Pastor Dennis Tedder

 

 

Blessings, people of God!

Teilhard de Chardin wrote:

Above all, trust in the slow work of God.
We are quite naturally impatient in everything to reach the end without delay. 
We would like to skip the intermediate stages.  We are impatient of being on the way to do something unknown, something new.
Yet it is the law of progress, that it is made by passing through some stages of instability, and that may take a very long time.
And so I think it is with you.

Only God could say what this new Spirit gradually in you will be…
 
Above all, trust in the slow work of God.

Pressing problems give rise to the cry, “I just want this over!”  All of us can get caught up in desperate desires and hurried efforts to see some dramatic and instant resolution to life’s more formidable problems.  In the body of Christ, we remind each other that patience is a fruit of the Holy Spirit, but still, we get caught up and are impatient… “quite naturally impatient.”

A truth that I have held close for some time now comes from the book Resilience (Rick Hanson):

“It’s usually the small, undramatic, sustained efforts over time that make the difference.”

A Scripture to sustain us in trusting the slow work of God in and through us is Philippians 1:6:

“We are confident of this, that God, who began the good work within you will bring it to completion at the day of Jesus Christ.”

That day is coming, good folks, in God’s time.  But we know it is coming because it is God’s time.

Blessed Late Summer, People of God!

Did anybody get new shoes for the new school year?  Even our most comfortable, dependable shoes begin to wear.  As we grow older, whether young or old, our feet change from growth or the wear and tear of age.

Even the most comfortable shoes do not suffice for every terrain or situation.  I am fortunate and have shoes for exercise, hiking, dressing up, or even hot days at the beach.  If we are growing, living, moving, we constantly need new shoes, which are sometimes less comfortable at first and need to be broken in.

One commentator points out that churches can function as “old shoe congregations,” where we find comfortable, predictable, unchanging circumstances.  Familiar faces and words in worship, even in the same pew every Sunday.

However, to cope with life’s complexity and the inevitable changes and challenges, especially these days, we need strong, adaptive faith.  

MAKING FAITH FORMATION A FIRST PRES PRIORITY ASKS:

 Are we growing in relationship to God through participation in our church?
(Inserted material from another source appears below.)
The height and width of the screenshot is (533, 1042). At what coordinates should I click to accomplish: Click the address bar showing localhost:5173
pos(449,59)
Are we growing in knowledge of Scripture and the traditions of our church?

Are we giving signs of increased Christian commitment by the way we live?

Are we seen as a church radiating enthusiasm, love & joy?
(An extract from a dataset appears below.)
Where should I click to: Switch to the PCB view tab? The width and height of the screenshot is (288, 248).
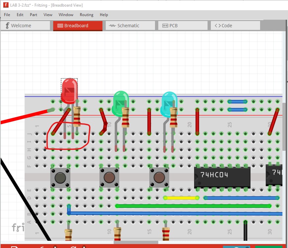[x=183, y=26]
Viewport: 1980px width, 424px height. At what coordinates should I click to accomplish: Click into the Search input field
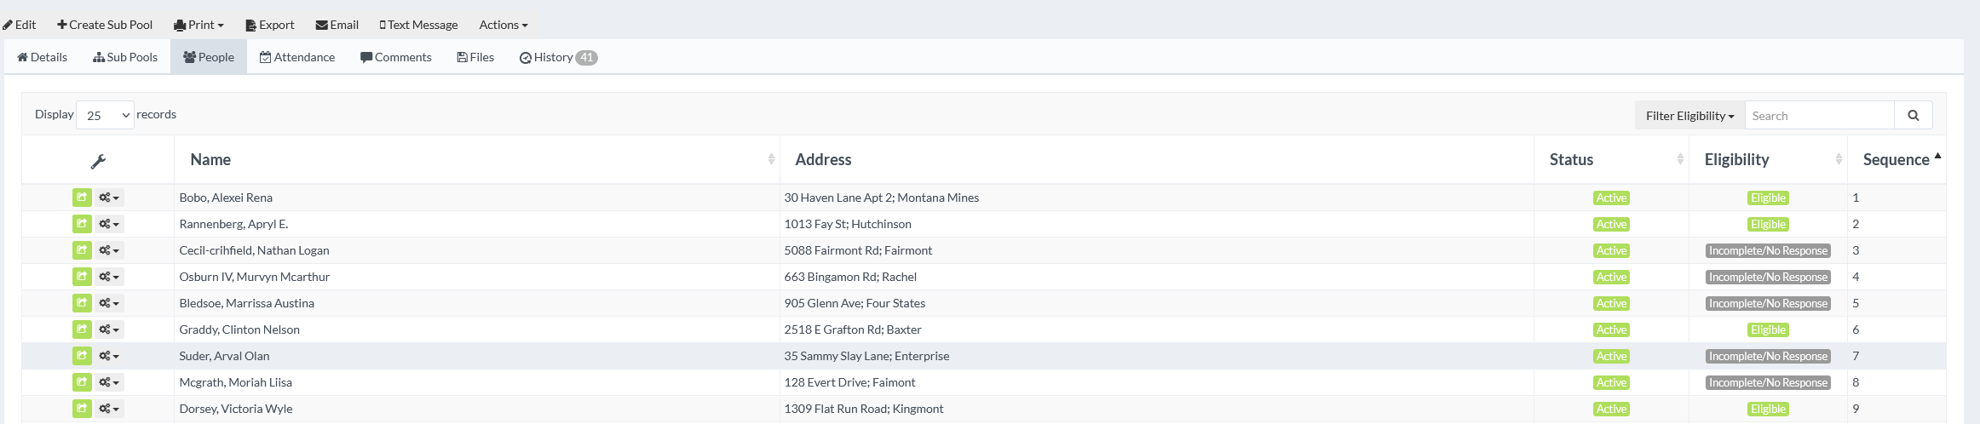click(1819, 116)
Trying broaden and deepen our faith may feel a bit uncomfortable at first, like a pair of new shoes.  

Making Faith Formation a First Pres and family priority helps us live into the scriptural call of Ephesians 4, “… building up the body of Christ”… cultivating “maturity, to the measure of the full stature of Christ… promoting the body’s growth in building itself up in love…”

 

 

Dr. Dennis Tedder

Pastor
dennist@fpcandersonsc.com

Dennis holds a Master’s of Divinity from Union Presbyterian Seminary in Richmond, Virginia, and a Doctorate of Ministry from Columbia Theological Seminary in Decatur, Georgia.

Encouraging First Pres disciples to share Jesus’ love with anyone, anywhere, anytime, any way possible is Dennis’ focus as your pastor. Called to serve as senior pastor at First Pres in 2006, he is in his 16th year preaching, teaching, and praying with the good folks of this church and the Anderson community. During these years, our church has grown in its understanding of local mission and service to the community. Now, with the addition of our new Welcome Center and renovation of our sanctuary, we look forward in faith to lively worship and fellowship together.
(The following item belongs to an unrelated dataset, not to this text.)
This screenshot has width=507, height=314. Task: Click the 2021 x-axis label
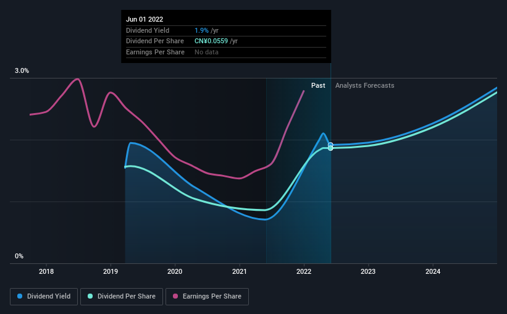[239, 271]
His primary pastoral goal going forward is to help our church re-imagine and refresh our ministries of faith formation, both on the personal and communal level.

Dennis and his wife, Anne, have two grown sons. He enjoys working out at the Y, Enduro cycling, and sharing meals with family and friends. He loves reading all genres of literature and has a difficult time naming his favorite movie.